* EXERCISE INSTRUCTIONS:
Your answer must match, word for word, the lines from the one holding "Where should I" through the final line below, with pictures excluded.

═════ RECORDS FOR THE EXERCISE

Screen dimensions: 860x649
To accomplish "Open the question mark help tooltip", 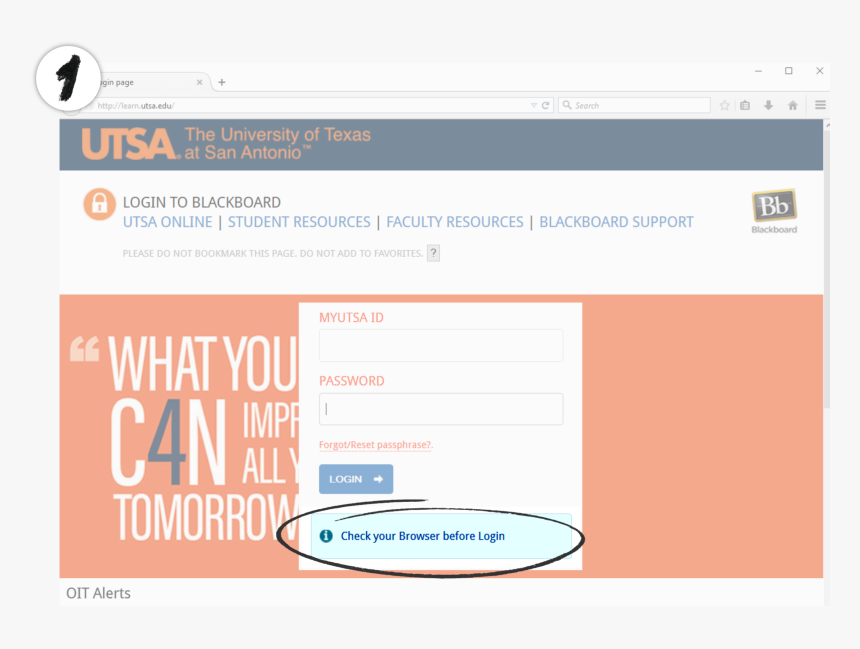I will point(433,253).

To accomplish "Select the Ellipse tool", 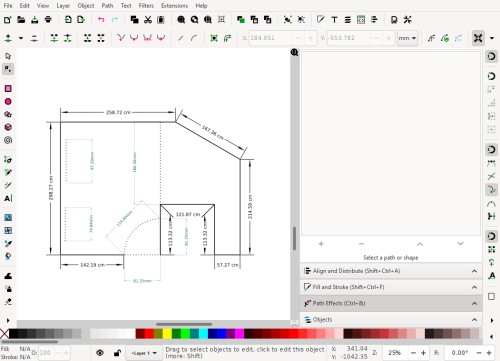I will coord(8,102).
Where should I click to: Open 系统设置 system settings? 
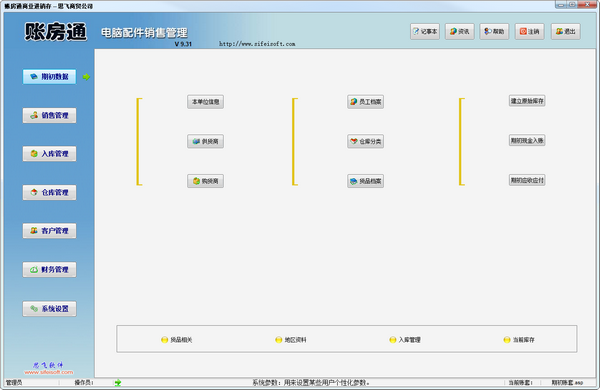[x=49, y=308]
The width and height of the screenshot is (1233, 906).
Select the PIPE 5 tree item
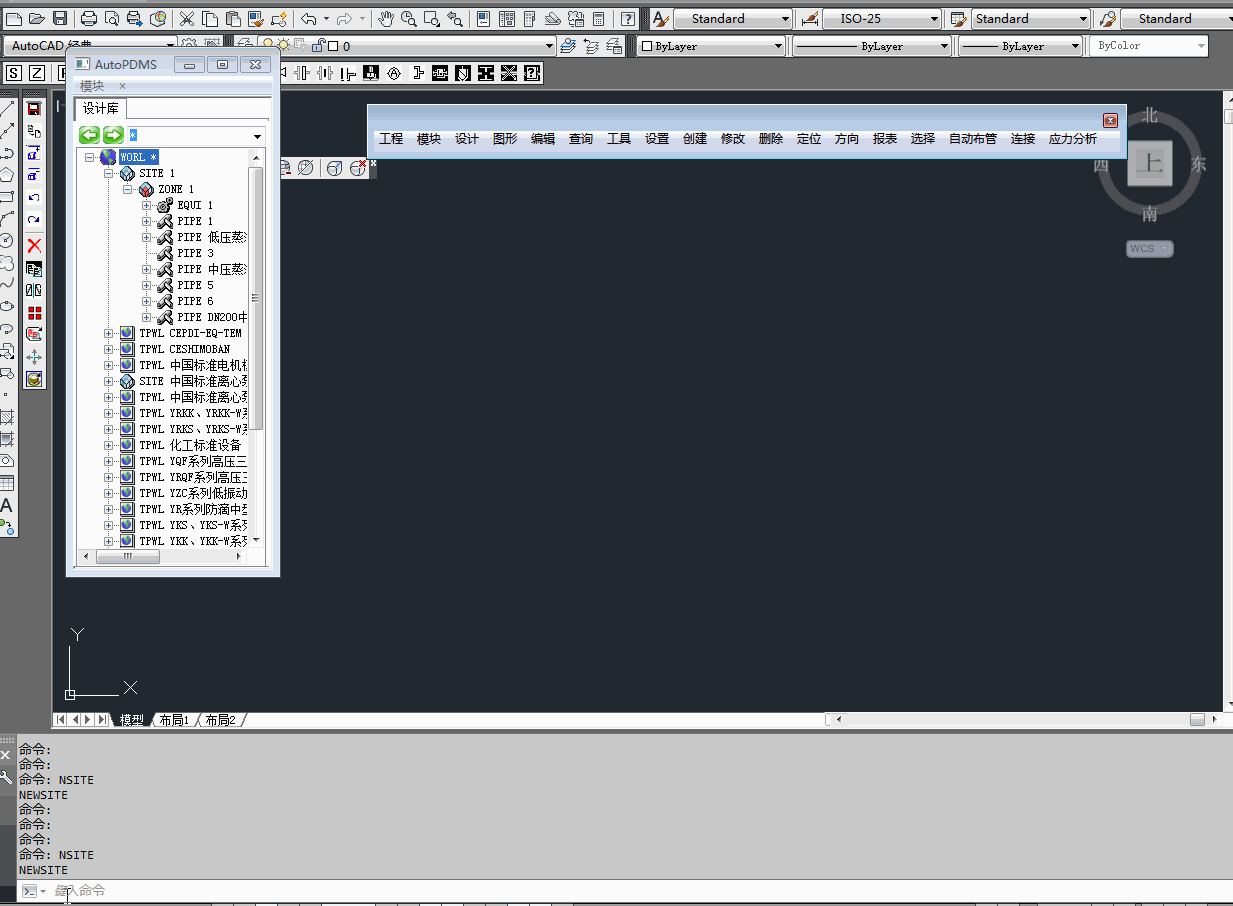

══════════

* RESULT:
Where should I click to: Open 系统设置 system settings? 
[x=49, y=308]
The width and height of the screenshot is (1233, 906).
Select the PIPE 5 tree item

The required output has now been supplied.